## [REQUIRED ACTION]
Word for word, restate the lines from the start of the data below through the line containing "Click the Gallery menu label".
+ + + + + + +
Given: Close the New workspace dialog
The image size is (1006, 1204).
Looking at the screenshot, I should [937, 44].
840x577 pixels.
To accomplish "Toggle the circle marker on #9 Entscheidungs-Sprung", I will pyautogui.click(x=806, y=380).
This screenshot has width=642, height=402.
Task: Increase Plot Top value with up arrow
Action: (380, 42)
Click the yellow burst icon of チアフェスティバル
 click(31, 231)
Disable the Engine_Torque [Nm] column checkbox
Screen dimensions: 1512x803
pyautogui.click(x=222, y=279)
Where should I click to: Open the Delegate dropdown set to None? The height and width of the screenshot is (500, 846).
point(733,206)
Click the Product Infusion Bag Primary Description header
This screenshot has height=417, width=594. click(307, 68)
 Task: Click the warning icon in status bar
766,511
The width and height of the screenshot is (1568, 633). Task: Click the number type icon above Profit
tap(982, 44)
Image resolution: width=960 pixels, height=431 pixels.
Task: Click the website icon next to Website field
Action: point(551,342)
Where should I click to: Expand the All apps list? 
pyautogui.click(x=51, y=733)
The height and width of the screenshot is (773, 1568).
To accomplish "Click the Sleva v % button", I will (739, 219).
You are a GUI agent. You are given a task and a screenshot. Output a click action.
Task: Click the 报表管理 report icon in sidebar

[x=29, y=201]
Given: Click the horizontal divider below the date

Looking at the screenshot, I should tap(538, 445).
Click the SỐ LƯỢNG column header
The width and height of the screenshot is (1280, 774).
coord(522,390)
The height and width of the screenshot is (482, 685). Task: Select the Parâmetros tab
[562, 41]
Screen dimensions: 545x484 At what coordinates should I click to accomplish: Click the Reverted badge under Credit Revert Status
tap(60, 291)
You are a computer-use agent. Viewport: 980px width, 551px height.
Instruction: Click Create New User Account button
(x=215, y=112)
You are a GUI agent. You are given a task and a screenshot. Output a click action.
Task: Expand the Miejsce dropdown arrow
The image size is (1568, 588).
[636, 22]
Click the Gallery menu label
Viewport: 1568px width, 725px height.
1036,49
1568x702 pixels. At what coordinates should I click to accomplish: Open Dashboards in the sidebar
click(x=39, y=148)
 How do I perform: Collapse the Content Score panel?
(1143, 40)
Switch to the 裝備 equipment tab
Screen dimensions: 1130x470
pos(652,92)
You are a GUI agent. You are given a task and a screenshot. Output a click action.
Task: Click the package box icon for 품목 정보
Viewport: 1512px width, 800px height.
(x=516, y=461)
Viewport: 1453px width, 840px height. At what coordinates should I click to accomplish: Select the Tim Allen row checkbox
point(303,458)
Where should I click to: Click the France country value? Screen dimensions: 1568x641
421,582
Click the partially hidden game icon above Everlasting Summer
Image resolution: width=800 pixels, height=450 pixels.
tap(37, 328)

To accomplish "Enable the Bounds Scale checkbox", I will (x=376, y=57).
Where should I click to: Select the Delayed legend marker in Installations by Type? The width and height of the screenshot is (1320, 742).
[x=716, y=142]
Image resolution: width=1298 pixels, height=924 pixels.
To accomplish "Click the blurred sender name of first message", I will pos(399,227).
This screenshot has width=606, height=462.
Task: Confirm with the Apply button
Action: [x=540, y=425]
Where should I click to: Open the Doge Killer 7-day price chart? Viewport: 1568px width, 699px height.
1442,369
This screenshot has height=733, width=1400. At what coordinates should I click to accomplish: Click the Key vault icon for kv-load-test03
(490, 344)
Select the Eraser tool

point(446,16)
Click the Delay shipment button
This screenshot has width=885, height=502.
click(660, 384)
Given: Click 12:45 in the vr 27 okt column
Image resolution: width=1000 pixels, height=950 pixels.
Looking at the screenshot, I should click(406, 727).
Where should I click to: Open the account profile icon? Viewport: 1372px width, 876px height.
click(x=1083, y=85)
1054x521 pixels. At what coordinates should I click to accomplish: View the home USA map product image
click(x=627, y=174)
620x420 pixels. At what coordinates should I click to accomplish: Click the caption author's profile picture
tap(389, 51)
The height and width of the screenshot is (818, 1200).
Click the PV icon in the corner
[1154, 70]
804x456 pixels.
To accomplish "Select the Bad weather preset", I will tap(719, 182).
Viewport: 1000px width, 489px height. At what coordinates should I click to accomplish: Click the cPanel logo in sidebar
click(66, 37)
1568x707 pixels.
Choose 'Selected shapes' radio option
+ + + + + + +
## [ANSWER FOR THE TASK]
Given: Close the New workspace dialog
The image size is (1006, 1204).
Looking at the screenshot, I should [937, 44].
840x577 pixels.
To accomplish "Toggle the circle marker on #9 Entscheidungs-Sprung", I will pyautogui.click(x=806, y=380).
This screenshot has width=642, height=402.
Task: Increase Plot Top value with up arrow
Action: (380, 42)
Click the yellow burst icon of チアフェスティバル
 click(31, 231)
Disable the Engine_Torque [Nm] column checkbox
Screen dimensions: 1512x803
pyautogui.click(x=222, y=279)
Where should I click to: Open the Delegate dropdown set to None? The height and width of the screenshot is (500, 846).
point(733,206)
Click the Product Infusion Bag Primary Description header
This screenshot has height=417, width=594. click(307, 68)
 Task: Click the warning icon in status bar
766,511
The width and height of the screenshot is (1568, 633). Task: Click the number type icon above Profit
tap(982, 44)
Image resolution: width=960 pixels, height=431 pixels.
Task: Click the website icon next to Website field
Action: point(551,342)
Where should I click to: Expand the All apps list? 
pyautogui.click(x=51, y=733)
The height and width of the screenshot is (773, 1568).
To accomplish "Click the Sleva v % button", I will (739, 219).
You are a GUI agent. You are given a task and a screenshot. Output a click action.
Task: Click the 报表管理 report icon in sidebar

[x=29, y=201]
Given: Click the horizontal divider below the date

Looking at the screenshot, I should tap(538, 445).
Click the SỐ LƯỢNG column header
The width and height of the screenshot is (1280, 774).
coord(522,390)
The height and width of the screenshot is (482, 685). Task: Select the Parâmetros tab
[562, 41]
Screen dimensions: 545x484 At what coordinates should I click to accomplish: Click the Reverted badge under Credit Revert Status
tap(60, 291)
You are a computer-use agent. Viewport: 980px width, 551px height.
Instruction: Click Create New User Account button
(x=215, y=112)
You are a GUI agent. You are given a task and a screenshot. Output a click action.
Task: Expand the Miejsce dropdown arrow
The image size is (1568, 588).
[636, 22]
Click the Gallery menu label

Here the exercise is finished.